Apart from tariffs, other trade measures also affect wine and vine products. Many of these measures are non-tariff measures (NTMs) covered by the Agreement on the Application of Sanitary and Phytosanitary Measures (SPS) or the Agreement on Technical Barriers to Trade (TBT).

Under both of these agreements, governments are allowed to take measures to protect health and safety, or to regulate other aspects affecting the quality of wines (and other alcoholic beverages in general). For instance, governments often include health and pregnancy warnings in labelling and certification requirements.

Other examples include measures related to inspection protocols, wine sampling and testing methods, geographical designations or the use of traditional terms. Because they affect international trade, these measures need to be notified to the WTO as a means of communicating their impact on exporters, giving them an opportunity to comment on and review the measures. This is a core transparency obligation under the WTO.

Notifications to the WTO related to wine have increased over time, which may indicate more regulatory activity in this area. The WTO’s ePing database has recorded around 400 notifications of TBT measures and 300 SPS measures related to wine and alcoholic products since 2000 (see Figure 9), at the same time around 100 of these notified measures have been discussed in the TBT and SPS committees, allowing WTO members to seek clarification about the trade impact of the measures during these discussions.

Geographical indications and value premiums on wines

Origin and quality schemes have a particularly high impact on prices in the wine trade, and many of the major wine exporters use geographical indications (GIs) to protect the names of wines from particular regions or quality production methods.

The availability of such protection is required by the WTO Agreement on Trade-Related Aspects of Intellectual Property Rights (TRIPS Agreement), in which GIs for wines and spirits are singled out for more protection than other goods.

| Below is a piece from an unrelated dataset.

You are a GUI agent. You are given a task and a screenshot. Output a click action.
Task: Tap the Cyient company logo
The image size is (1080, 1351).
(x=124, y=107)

GIs, often in the form of appellations of origin, have long been significant in the wine trade, in particular, and among the 9,500 origin brands that are estimated to be in use globally, 2,535 are used for wines. Within the European Union, a prime user of GIs, of the 3,500 GIs registered at the EU level, 1,627 are for wines.

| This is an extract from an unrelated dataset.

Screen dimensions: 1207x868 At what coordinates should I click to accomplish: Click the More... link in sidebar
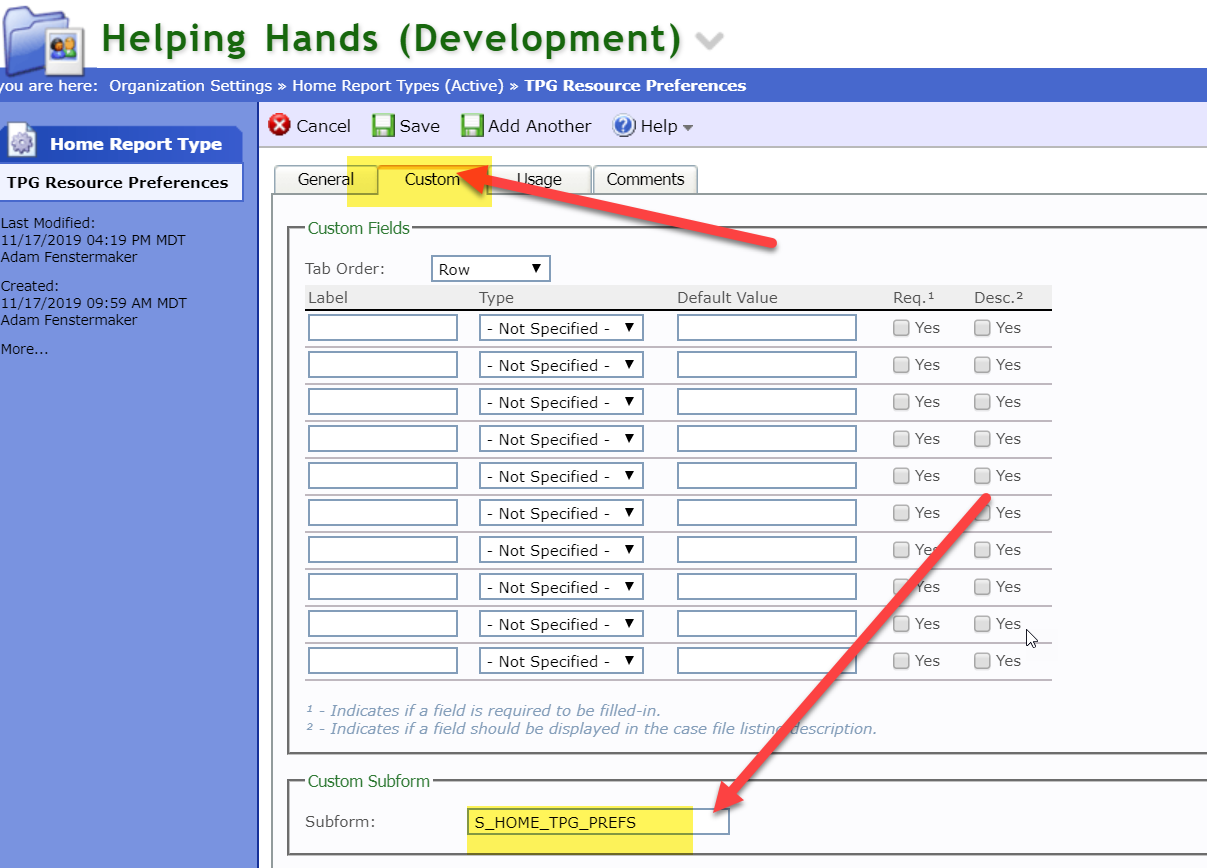point(25,349)
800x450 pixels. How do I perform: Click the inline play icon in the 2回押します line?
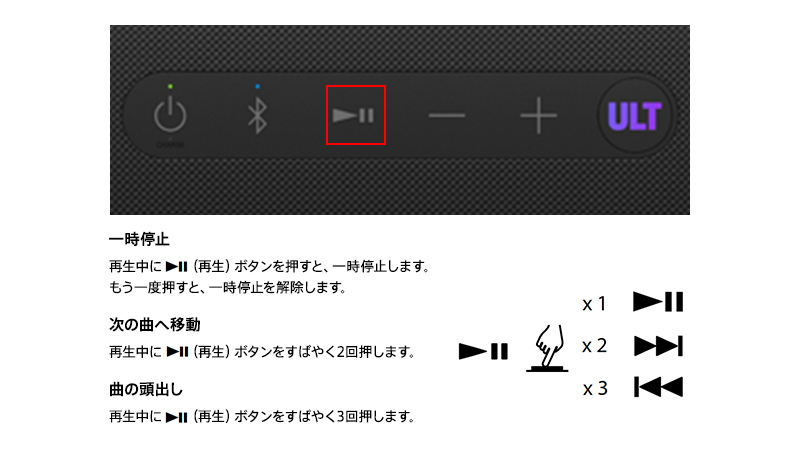[x=177, y=352]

Not all GI products are equally successful, but a 2021 study on the EU experience shows that the average value premium rate (i.e., the volume-weighted price premium for GI products compared to non-GI products) across all EU GI products was 2.07 in 2017. This indicates that the sales value of GI products was on average 2.07 times higher than that of comparable non-GI products.

GIs for wines are even more successful, commanding a value premium rate of 2.85 across all EU wine GIs, up from 2.72 in 2010. And in wine export markets for wine originating in the European Union, the value of wine GIs rises even higher. France leads the score with a value premium rate of 4.13 (see Figure 10).

European GI products are mostly sold nationally (60 per cent in terms of value and volume) or traded with other EU countries (23 per cent in terms of volume and 20 per cent in terms of value).

However, the most lucrative markets are the growing exports to economies outside the European Union (i.e., extra-EU), (16 per cent in terms of volume and 22 per cent in terms of value) — mostly to the United States, the United Kingdom and Canada — in which the relative value per volume has been highest for the biggest wine exporters, as shown in Figure 11.

Several regional and bilateral agreements, as well as international conventions administered by the World Intellectual Property Organization (WIPO), provide for more elaborate levels of protection than the TRIPS Agreement. However, the TRIPS rules provide the only fully multilateral minimum standard of protection for how wine GIs must be protectable in these export markets.